Wednesday, January 12, 2011

in the morning the light is stifled. as it tries to make its way through the blinds on the window beside me. i get up and make my way to the living room just outside. i get ready, dressed and suddenly hear the slightest knock on the door. i walk over and turn the knob as it creaks and moans and makes its way open. and there she stood. so beautiful. as her hair huddled down against her shoulders. her eyes a cosmological event. she always had this graceful obscurity to her. something thats out there for everyone and only me too see. as her lips moved the earth shook. ''well good morning sleepy. i thought maybe you would like to go get some breakfast maybe. talk'' . i looked at her with a grin, a smile, and off we went to the diner attached to the main house. as we walked outside through the halls and disappeared in the distance. i continued to ask her what kind of place is this anyway. she gave a little laugh and went on to tell me it is a kind of commune, a hospital, a place for people to come and wind down from whatever troubles they might have.

Monday, January 10, 2011

((part two)#..................................................
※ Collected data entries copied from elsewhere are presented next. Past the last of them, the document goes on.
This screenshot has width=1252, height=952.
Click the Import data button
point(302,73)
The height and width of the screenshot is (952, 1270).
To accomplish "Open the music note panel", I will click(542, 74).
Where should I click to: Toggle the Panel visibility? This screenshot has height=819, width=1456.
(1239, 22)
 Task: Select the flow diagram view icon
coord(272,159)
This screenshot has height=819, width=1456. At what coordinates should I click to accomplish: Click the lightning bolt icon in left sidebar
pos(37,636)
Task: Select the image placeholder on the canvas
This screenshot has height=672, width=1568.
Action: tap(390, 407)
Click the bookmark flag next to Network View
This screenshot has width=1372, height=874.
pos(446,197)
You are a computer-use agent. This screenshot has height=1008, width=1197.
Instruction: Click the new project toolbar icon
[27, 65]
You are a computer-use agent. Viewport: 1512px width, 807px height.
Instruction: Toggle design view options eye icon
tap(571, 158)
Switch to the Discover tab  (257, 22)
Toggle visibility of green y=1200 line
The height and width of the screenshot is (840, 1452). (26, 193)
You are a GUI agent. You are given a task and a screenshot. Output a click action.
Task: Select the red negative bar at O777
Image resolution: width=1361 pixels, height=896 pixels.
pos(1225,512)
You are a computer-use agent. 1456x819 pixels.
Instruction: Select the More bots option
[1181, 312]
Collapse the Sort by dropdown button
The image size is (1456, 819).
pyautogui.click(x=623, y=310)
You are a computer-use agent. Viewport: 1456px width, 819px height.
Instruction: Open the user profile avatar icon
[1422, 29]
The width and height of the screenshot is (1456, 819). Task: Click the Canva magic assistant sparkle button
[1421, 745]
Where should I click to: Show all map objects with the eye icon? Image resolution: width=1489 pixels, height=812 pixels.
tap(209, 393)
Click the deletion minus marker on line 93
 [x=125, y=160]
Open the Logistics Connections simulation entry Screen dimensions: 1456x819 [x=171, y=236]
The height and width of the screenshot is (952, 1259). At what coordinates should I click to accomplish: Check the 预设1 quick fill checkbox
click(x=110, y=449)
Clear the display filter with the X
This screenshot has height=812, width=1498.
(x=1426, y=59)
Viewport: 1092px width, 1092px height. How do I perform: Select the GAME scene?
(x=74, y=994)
the stale air outside is dying, and the temperature drops with every minute the day is dead. i knock on the door and the sound reverberates through the walls and echo's in my heart. and as the door creaks open her face is beautiful. and her scornful eyes are happy. her hair is long and as dark as death. with it down, messy and half covering her face. she begins to ask me what i am doing here. and as i might recall me saying that my heart grows weary. inviting me in i find the rooms are full, and the desk in front lays lonely and full of dust. ''and i am sorry i came so late i had to one last time see you''. she gives me this puzzled look, shakes it off, and tell s me that we should talk in the morning as the night is short. '' the guest rooms in the house in the back if you don't mind.'' i nod and begin to follow her down the dark narrow hallway through the house that has no end. she set s me down and the walls are cracked, and chipping with the green paint that falls from the walls. as the light fictures set the room a buzz. the windows are glazed, and the furniture is set in a somewhat idiosyncratic pattern. a strange smell seems to emanate from the walls. from what i cant seem to tell from what form it came. the rug of a dead bear lay in the centre as if hibernating in the shackles of humanity. and in the back to the right lay the bedroom. i make my way over and turn the lights on. inside the room lay bare. a bed, simple side table, and the same cracks in the ceiling that i saw in the walls before. and a nights sleep right now might be the best thng for me. so i turn myself in. and as sleep comes over and the night grows dim.

rise up my mountains and raise the dead.

as i rise up the mountain the trees grow thick, and the sky goes black. the animals dance on the side of the road as the headlights stare out and over the pavement watching ever so subtle movements. and the shadows fall through the cracks of the oncoming light. the frost outside is taking bites of my windshield. and the smell is aggravating. as the city grows dim. the road ahead is going back and forth and thrown all over. my mind wanders in blank statements of unconscious death. and my palms sweat. as the heaters on. i turn the corner and the lights are off. so pulling in the driveway, i stop, open the door, and hear the crunch of the frost below my feet. the air hits me suddenly and begins to huddle against my chest. making it hard to breathe. up ahead the door is closed. the curtains drawn. and the moon is beautiful. i start up the stairs with a sigh in my chest, a step in my feet. and up ahead she's been dead for years. and years before.